> **EXERCISE DETAILS**: Summarize the forum thread about Uber Eats tip glitches in three sentences.
··· SUPPLIED TEXT ···
# Uber Eats tip glitches continue



## Nats121 (Jul 19, 2017)

I certainly hope my thread title turns out to be accurate because two $10 Eats deliveries I made hours ago are showing payouts of $2 each. In other words, according to the app, the tips weren't reduced, they were rescinded.

I'm optimistic I'll receive the tips because on the two previous nights the app stated that four tips had been reduced but showed up on the app hours later.

Uber needs to fix this glitch right away because their terrible base pay has resulted in tips comprising the bulk of driver earnings. There's no excuse for our tips not showing up in a timely manner.

In the unlikely event I was stiffed Uber will be hearing from me, that's for sure.


----------



## Civic Duty (Aug 1, 2019)

The last couple days, several of my tips have been delayed too. The good news is all of them did come through eventually. A few of them took 5 or 6 hours.


----------



## Ron Cole (Sep 25, 2019)

Nats121 said:


> I certainly hope my thread title turns out to be accurate because two $10 Eats deliveries I made hours ago are showing payouts of $2 each. In other words, according to the app, the tips weren't reduced, they were rescinded.
> 
> I'm optimistic I'll receive the tips because on the two previous nights the app stated that four tips had been reduced but showed up on the app hours later.
> 
> ...


Tips typically show up for me 24 hours or longer later than the ride. Many in Miami tell me they experience the same thing.


----------



## Ms. Mercenary (Jul 24, 2020)

Did you update your app? I’m still holding off, and blame my glitches on that.

I’ll prolly update Monday, after my quests end.


----------
··· COLLECTED MATERIAL ···
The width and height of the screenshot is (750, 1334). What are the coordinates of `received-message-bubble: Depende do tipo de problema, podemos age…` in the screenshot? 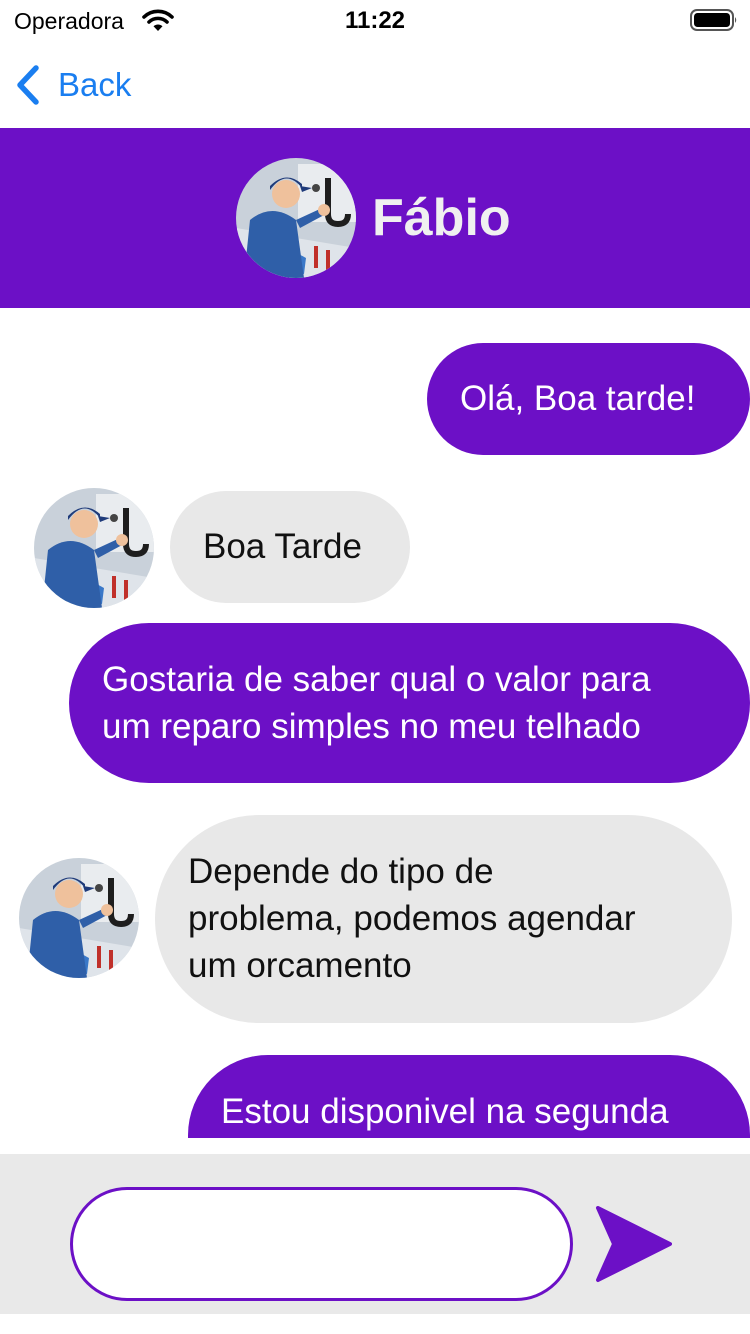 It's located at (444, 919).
···
> **REPLY**: A driver reports that two $10 Eats deliveries made hours earlier show payouts of only $2 each, so the app suggests the tips were rescinded rather than reduced. He expects the tips to arrive anyway, because tips the app had marked as reduced on the two previous nights appeared hours later, and he says Uber must fix the glitch since tips make up most of driver earnings. Other drivers reply that their tips have also been delayed, in some cases by 5 or 6 hours and in others by 24 hours or more, and one asks whether the driver updated the app.